SATURDAY, NOVEMBER 3
Before leaving Dunkerque, we revisited the bar where we had breakfast the day before, again walking the charming streets and the impressive, historic beach. It was a real surprise how much we liked Dunkerque.
The hotel proprietor, who at first we thought so off putting, offered to drive us to the bus, and to our surprise and appreciation, he loaded our huge luggage into his car while we were out. His tone changed substantially from the day of our arrival; he was so kind. As he drove to the bus station, he told us about himself and showed me a photo of his family. He spent his entire life in Dunkerque and talked of how much he enjoyed the calm life it had given him.
VISIBLY INVISIBLE BORDERS
Though physical borders may be invisible, changes between countries can be obvious. As soon as we entered Belgium, the landscape, architecture and even the people and animals looked different than they did in France. The fields were dry, and neatly delineated. The farmhouses were plain, red-brick, with less fuss and fancifulness. Windows were smaller. Strange stubby trees with round tufts of leaves on top lined the road. Animals sparsely populated farms, as if prudence were in mind, as if there were a perfect number needed to keep farms functional. Excess seemed to vanish behind the hidden borderline, the decorative giving way to simplicity. Curves turned to angles, tall, narrow houses to squat homes. Roofs became pointier, balconies vanished, simple brick structures replaced artifice. The variety of colors disappeared.
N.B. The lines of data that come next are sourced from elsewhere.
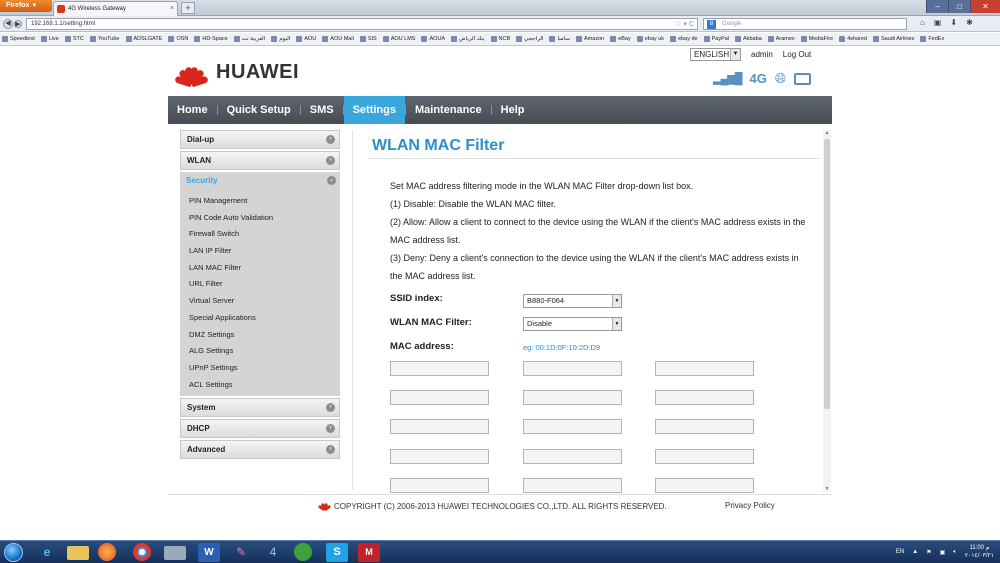 The width and height of the screenshot is (1000, 563). I want to click on addon-icon: ✱, so click(970, 22).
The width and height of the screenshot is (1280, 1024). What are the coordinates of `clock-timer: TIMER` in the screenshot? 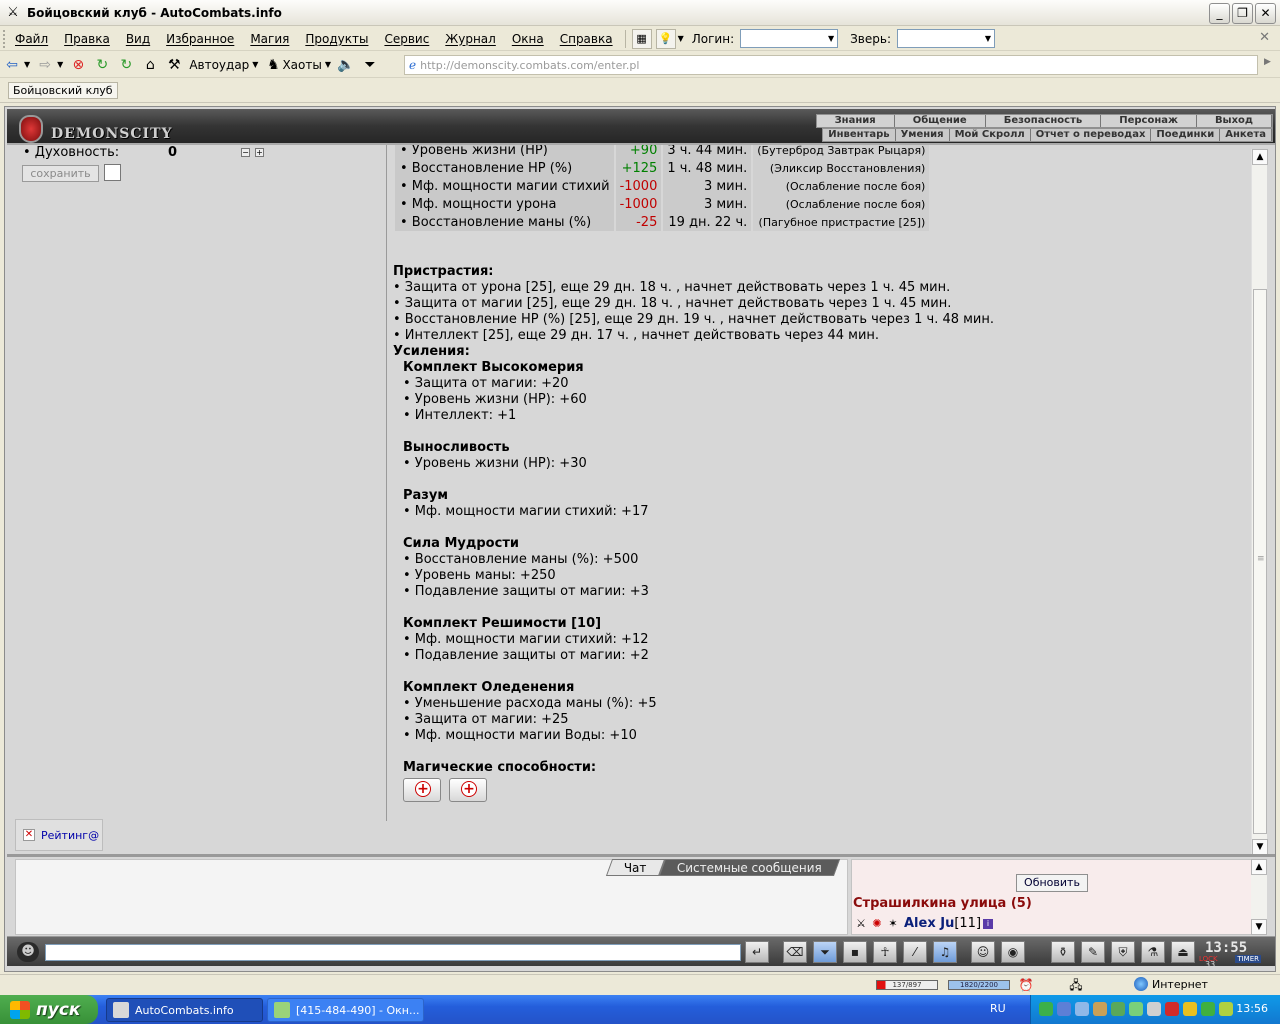 It's located at (1248, 959).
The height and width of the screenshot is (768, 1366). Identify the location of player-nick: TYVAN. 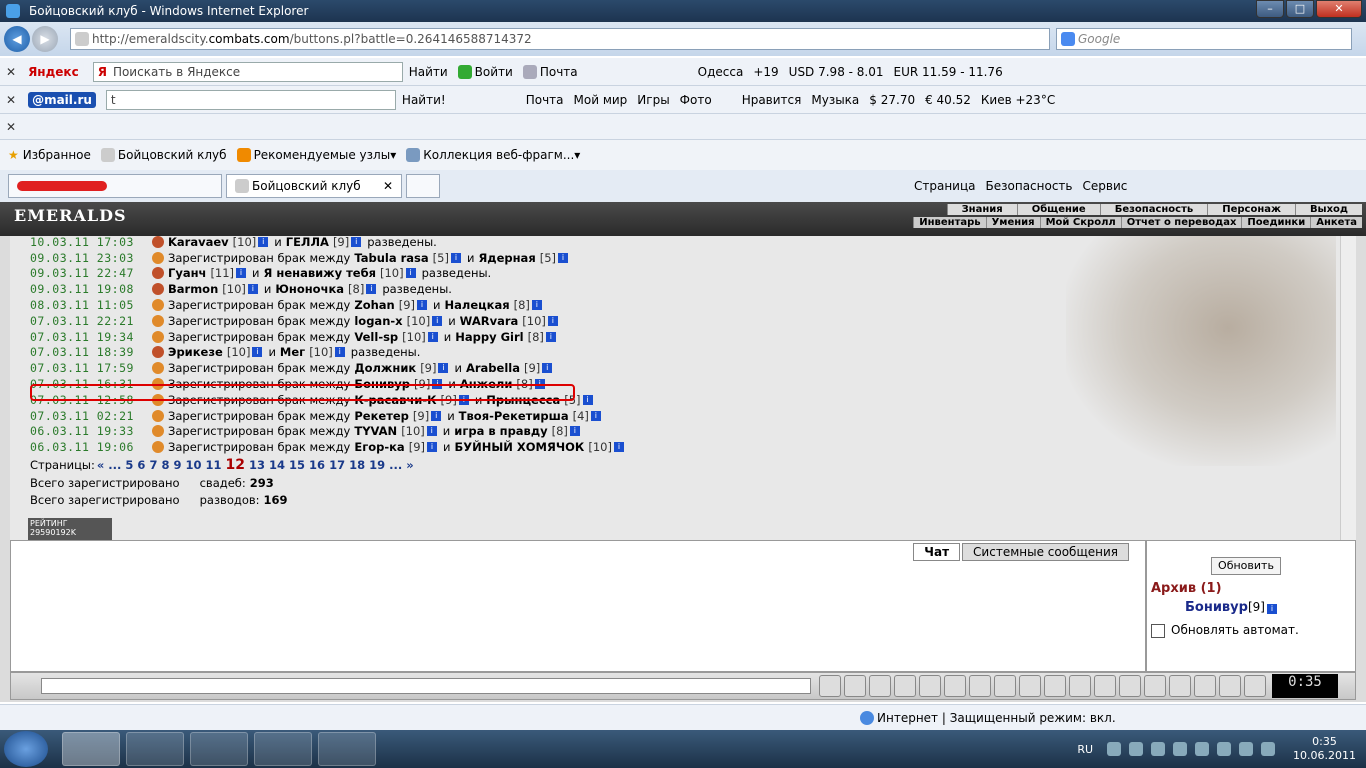
(376, 431).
Even odder to me was that the cows changed. Their bodies were squat, their legs short, their heads broad. It was true of some of the people, too. They were squarer, closer to the ground, more solid than the French.
As we passed through Ghent and Bruges, locals sauntered or slowly biked along the many canals, or lounging in verdant parks. When the bus picked up more passengers, I noticed many people’s broad, round faces, strong jawlines. But there was a diversity of looks as well, people who looked Middle Eastern and African.
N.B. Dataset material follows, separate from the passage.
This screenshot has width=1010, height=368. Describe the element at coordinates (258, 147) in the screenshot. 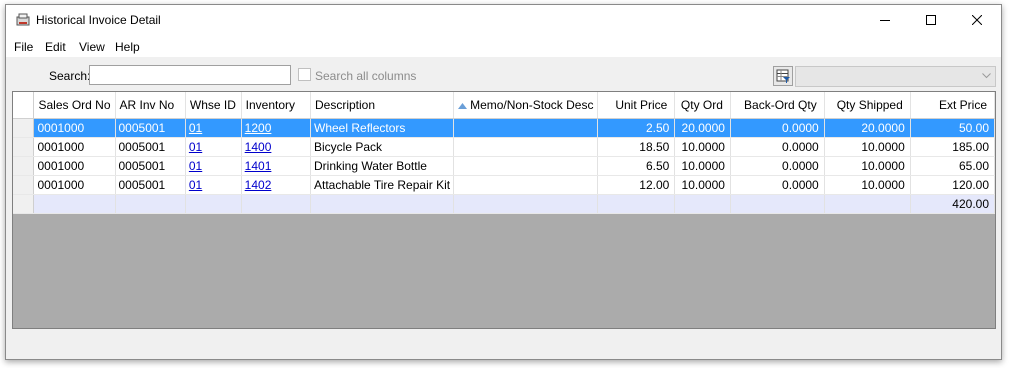

I see `inventory-link: 1400` at that location.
I listened to a Hive podcast with Nick Bolton interviewing Scaramucci or the Mooch. Scaramucci talked about his book, his relationship with Trump and his 11-day tenure as Trump’s Director of Communications. Strange juxtapositions, I thought, to live in a time when eyes see one thing and the mind processes another.
Across the aisle sat a pale, English-speaking, solo backpacker. She wore rain pants and hiking boots with woolly socks. Earbuds connected her to her phone. Every now and then during the three hours, she wrote or drew in her notebook. At one point she looked over and smiled. I smiled back. As we neared Brussels, we exchanged a few words. Her loneliness was palpable.
ENTERING BRUSSELS
The complexity and buzz of a city built as we neared the Brussels bus station, passing rundown row houses, the faces and attire of immigrants. A river ran parallel to the road, a giant pile of scrap metal heaped on one side. Young men were hanging out against the basketball court fences of a city park.
The backpacker was first off the bus, her backpack soon covered in the same material as her rain pants were made of…even though the day was sunny. As she walked away carrying her heavy load, I thought how isolating backpacking must be.
FINDING IT HARD TO GET TO AIRBNB
Our Airbnb was across the street from the scrap metal plant, very near the bus station but not near enough to walk. Our Dunkerque hotel proprietor’s kindness seemed so distant as I asked cab drivers if they would take us to our Airbnb and was told they wouldn’t take us unless we paid 10 Euros. I approached a police officer to find out if this was allowed. It was, and he was sorry, in fact so sorry that he offered to drive us. I thanked him and called an Uber. The Uber cost 5 Euros.
The Airbnb apartment stairs were ridiculously narrow and steep; our place on the fifth floor. A young man on the street noticed us struggling, barely able to get the bags in the front door and ended up carrying them all the way up for us….just because.
FANTASTIC SYRIAN RESTAURANT
Once settled, we found a restaurant, Les Nuit de Chams, with great reviews that was just across the river and served Syrian food. The neighborhood on the other side of the river felt like a “little Syria”, and reminded me of places in Turkey. Men in metal chairs lounged on the sidewalks drinking tea, smoking and talking. Women and children were mostly out of sight, except a few who shopped.
We were the only non-Syrians in this very busy, simple restaurant. Long tables, covered in plastic, held plates of food for large, extended families. The waiter seated us in the back, outside the actual building in an area covered by a large canvas with a few, visible holes. It was quite chilly but no one else seemed to mind. Our dinner was amazingly yummy, flavorful, fresh and complex.
We felt unsafe walking home, whether it was true or not. But no other woman were visible on the streets.